Une Europe en crise(s)

Les Hussards constatent que la construction européenne est en crise. Elle subit une triple crise : crise d’efficacité, crise d’identité, crise de représentativité. La crise d’(in)efficacité se manifeste par l’arrivée massive des migrants, l’incapacité des pays méditerranéens à la juguler et le cavalier seul allemand qui signent l’échec de Schengen et l’incapacité des structures européennes issues du traité de Lisbonne à faire face à des menaces vitales.

La crise d’identité est claire, on ne sait plus quelle est la vocation de l’Europe ! S’agit-il d’en faire un outil de coopération intergouvernementale, l’embryon d’un futur Etat fédéral ou l’instance d’une coopération économique la plus fructueuse possible ? Des élargissements trop rapides et le refus français d’intégrer les racines chrétiennes de l’Europe à la Constitution européenne ont pu vider le projet européen de la dimension charnelle qui aurait permis aux peuples de se l’approprier.

Une crise de représentativité enfin à travers la complexité des institutions, l’opacité de la technostructure bruxelloise, l’éloignement de parlementaires européens élus au scrutin de liste renforcent le sentiment d’une Europe des experts, anti-démocratique et de ce fait illégitime.

Une Europe nécessaire

Les Hussards ont la conviction que la construction européenne est utile à la prospérité française. Economiquement, la zone de libre-échange intra-communautaire – zone euro et hors zone euro- et les libertés d’installations et de circulation sont une source de dynamisme économique. Faire de l’Europe l’unique source du mal français est une tentation facile et fausse. Elle sera ce que nous en faisons. L’Allemagne et le Royaume-Uni ont retrouvé le plein emploi. Avec les réformes qui s’imposent, la France pourrait en faire de même.

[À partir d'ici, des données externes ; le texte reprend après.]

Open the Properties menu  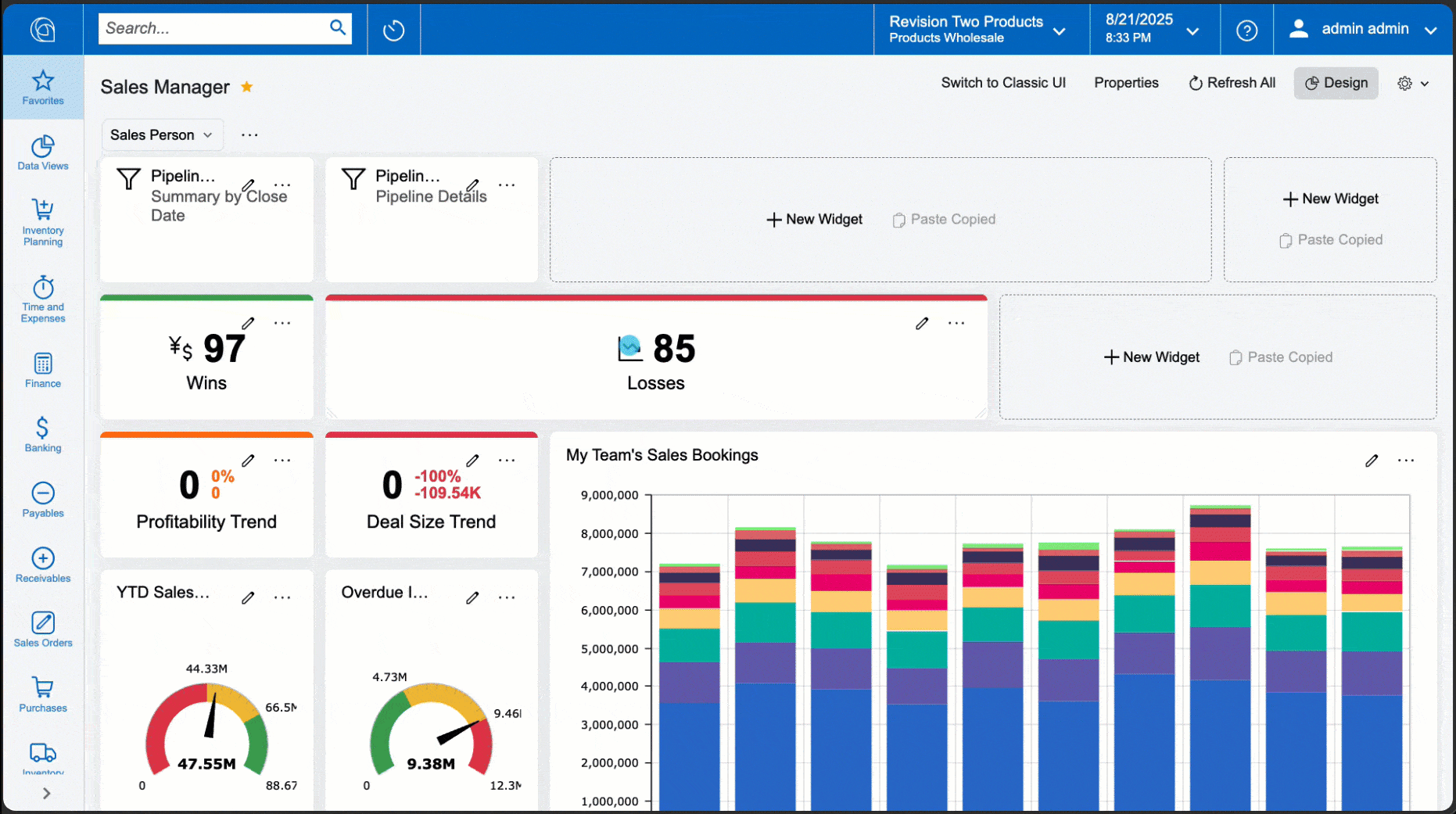(1126, 82)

Dans les négociations internationales, l’Europe Unie, première puissance économique mondiale est à même de peser davantage que chaque pays pris indépendamment.

Enfin, l’Europe est un projet de civilisation. Fondée sur ses racines gréco-romaines, fécondée par l’apport judéo-chrétien, notre continent porte des valeurs de liberté et de respect de la personne humaine dans toutes ses dimensions qui façonnent une identité collective, plus nécessaire que jamais dans les temps troublés que nous connaissons.

Une Europe rénovée au service de ses peuples

Pour répondre à ces défis, les Hussards proposent une politique européenne en dix points. Elle suppose une nouvelle méthode qui passe par une renégociation des traités. Elle créera des tensions et imposera peut-être une politique de la chaise vide comme l’avait fait le Général de Gaulle en son temps.

Les Hussards souhaitent que soient mises en œuvre au plus vite quelque réformes qui viseront à :

  • Réaffirmer la double nature intergouvernementale et communautaire de la construction européenne.
  • Admettre une Europe des cercles concentriques, laissant à chaque Etat le libre choix des nouvelles politiques auxquelles ils souhaitent adhérer, y compris dans la zone Euro.
  • Réaffirmer la vocation économique de l’Union qui est un espace de libre circulation des biens, des capitaux et des services pour la prospérité de ses membres.
  • Introduire le patriotisme économique continental dans les pratiques européennes et la négociation des traités internationaux.
  • Réaffirmer le principe de subsidiarité.
  • Rétablir la primauté du droit national dans la hiérarchie des normes, en dehors des matières strictement communautaires où la primauté du droit européen s’impose.
  • Renforcer le rôle des autorités nationales, dans les domaines où l’Europe a manifestement échoué.
  • Rétablir la légitimité démocratique des institutions européennes
  • Réhabiliter le principe des frontières européennes fortes et sûres, capables de protéger les peuples européens sur le plan commercial comme migratoire.
  • Réaffirmer l’identité européenne par l’intégration des racines gréco-romaines et judéo-chrétiennes dans les traités.

Ces ambitions sont concrètes. Elles n’ont pas le pouvoir de séduction des grandes constructions intellectuelles qui proposent d’édifier rapidement une « Europe puissance », qui, comme telle, ferait entendre sa voix. C’est sans doute une belle perspective à long terme pour peser davantage sur la scène du monde.

Mais à court terme, les peuples d’Europe n’ont plus l’âme rêveuse. Pour sauver ce qui peut l’être, les Hussards appellent à ces quelques réformes de bon sens qui peuvent sauvegarder les succès, réels, de la construction européenne tout en rendant aux peuples la maîtrise de leur destin. L’Europe de demain aura alors toute sa place dans le sursaut français.